Shelton, placed considerably above the other performers on a platform to one side, offered vividly theatrical readings of the Giraud poems, underlining their malice and rage, dreaminess and sinister humor. She stressed song over speech in the Sprechgesang, giving the music connective, melodic shape. Her pointed enunciation and strict rhythmicality throughout kept her expressiveness in sharp focus.

The ensemble, conducted by Zelman Bokser, contributed exuberant, grandly projected backdrop. Kalish played with particularly impressive precision and weightiness, and flutist Lawrence Kaplan was a standout in his sensitive, finely honed solos.

* * *

WRITTEN TASK A ::
Rewrite the concert review from "Shelton, placed considerably" to "in sharp focus.", putting "speech-song" in place of "Sprechgesang".
WRITTEN TASK B ::
Continue the concert review past its final sentence.
These entries come from a separate source, unrelated to the concert review.

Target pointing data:
* * *

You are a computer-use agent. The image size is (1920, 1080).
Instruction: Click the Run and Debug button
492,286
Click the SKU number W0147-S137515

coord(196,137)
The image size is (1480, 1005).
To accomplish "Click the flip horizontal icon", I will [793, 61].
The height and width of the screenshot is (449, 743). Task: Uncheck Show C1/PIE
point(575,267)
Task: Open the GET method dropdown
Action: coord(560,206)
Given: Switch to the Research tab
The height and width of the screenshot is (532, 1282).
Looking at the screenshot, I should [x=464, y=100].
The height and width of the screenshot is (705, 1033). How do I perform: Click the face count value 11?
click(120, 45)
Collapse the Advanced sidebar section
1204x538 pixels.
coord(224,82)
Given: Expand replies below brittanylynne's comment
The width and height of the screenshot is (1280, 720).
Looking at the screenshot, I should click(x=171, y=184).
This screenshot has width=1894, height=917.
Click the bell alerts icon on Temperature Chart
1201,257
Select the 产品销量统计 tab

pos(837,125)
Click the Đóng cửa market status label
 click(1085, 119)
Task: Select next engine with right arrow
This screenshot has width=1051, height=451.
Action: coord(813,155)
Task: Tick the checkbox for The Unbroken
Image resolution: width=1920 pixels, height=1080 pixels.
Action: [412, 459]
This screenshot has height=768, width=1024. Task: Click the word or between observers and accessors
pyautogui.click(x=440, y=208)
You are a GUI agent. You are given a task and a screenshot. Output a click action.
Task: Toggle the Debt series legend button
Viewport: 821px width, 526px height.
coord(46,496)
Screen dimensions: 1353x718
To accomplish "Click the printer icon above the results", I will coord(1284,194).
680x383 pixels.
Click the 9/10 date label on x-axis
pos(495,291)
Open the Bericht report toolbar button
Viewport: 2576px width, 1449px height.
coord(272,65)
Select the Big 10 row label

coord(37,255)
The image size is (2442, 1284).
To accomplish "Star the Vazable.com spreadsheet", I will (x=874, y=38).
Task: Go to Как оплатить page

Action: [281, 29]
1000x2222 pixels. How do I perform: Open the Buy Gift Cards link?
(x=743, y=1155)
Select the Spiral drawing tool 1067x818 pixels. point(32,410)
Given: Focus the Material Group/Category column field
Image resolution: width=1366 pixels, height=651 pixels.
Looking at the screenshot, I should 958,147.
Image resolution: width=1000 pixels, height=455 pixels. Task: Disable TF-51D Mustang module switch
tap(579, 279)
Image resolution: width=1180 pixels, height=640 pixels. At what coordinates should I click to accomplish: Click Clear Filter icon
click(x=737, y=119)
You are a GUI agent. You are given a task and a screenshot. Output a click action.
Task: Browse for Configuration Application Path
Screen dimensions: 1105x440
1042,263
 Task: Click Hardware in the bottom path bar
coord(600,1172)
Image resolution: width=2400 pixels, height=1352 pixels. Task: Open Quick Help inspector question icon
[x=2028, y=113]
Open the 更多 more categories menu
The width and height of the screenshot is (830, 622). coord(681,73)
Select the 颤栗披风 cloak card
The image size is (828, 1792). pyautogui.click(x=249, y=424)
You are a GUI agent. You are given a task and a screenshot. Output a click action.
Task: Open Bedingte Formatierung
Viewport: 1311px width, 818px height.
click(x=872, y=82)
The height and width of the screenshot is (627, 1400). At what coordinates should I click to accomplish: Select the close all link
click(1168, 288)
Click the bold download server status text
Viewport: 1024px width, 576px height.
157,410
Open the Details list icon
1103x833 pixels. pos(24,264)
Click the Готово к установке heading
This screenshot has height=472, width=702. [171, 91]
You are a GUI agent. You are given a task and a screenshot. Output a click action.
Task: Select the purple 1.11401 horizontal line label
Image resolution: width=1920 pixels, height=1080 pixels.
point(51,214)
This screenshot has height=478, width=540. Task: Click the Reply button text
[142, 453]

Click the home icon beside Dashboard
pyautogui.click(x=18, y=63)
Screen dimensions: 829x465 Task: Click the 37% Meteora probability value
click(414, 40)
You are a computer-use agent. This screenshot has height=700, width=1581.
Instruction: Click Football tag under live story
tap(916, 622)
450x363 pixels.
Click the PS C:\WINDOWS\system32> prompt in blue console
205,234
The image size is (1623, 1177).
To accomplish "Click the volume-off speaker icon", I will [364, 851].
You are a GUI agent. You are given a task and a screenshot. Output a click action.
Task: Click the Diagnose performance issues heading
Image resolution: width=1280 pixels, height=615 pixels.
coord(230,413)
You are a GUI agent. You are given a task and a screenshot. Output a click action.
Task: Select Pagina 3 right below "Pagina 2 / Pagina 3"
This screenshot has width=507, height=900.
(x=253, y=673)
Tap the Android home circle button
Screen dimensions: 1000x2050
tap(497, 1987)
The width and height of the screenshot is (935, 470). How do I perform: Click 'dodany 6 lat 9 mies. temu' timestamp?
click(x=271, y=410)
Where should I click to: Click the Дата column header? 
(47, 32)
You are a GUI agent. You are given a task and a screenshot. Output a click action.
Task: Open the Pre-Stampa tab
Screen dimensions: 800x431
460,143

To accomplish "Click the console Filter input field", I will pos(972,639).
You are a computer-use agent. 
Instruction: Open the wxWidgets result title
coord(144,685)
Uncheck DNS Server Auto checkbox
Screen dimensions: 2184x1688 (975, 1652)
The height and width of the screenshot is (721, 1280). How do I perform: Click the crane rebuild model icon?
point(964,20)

* * *

ANSWER A ::
Shelton, placed considerably above the other performers on a platform to one side, offered vividly theatrical readings of the Giraud poems, underlining their malice and rage, dreaminess and sinister humor. She stressed song over speech in the speech-song, giving the music connective, melodic shape. Her pointed enunciation and strict rhythmicality throughout kept her expressiveness in sharp focus.

ANSWER B ::
The first half of the program consisted of music by Debussy and Ravel mostly contemporary with “Pierrot.” In Debussy’s “Trois poemes de Stephane Mallarme” and his “Melodies,” Shelton sang with restrained emotion and gently curved phrasing, while Kalish provided clearly articulated, warm-hued accompaniment.

Ravel’s own “Trois poemes de Stephane Mallarme” unfolded languorously, with Shelton in creamy voice and the ensemble colorfully lucid. Ravel’s Introduction and Allegro opened the concert in a tidy, though occasionally poorly balanced reading, with harpist JoAnn Turovsky cleanly and firmly delineating the solo part.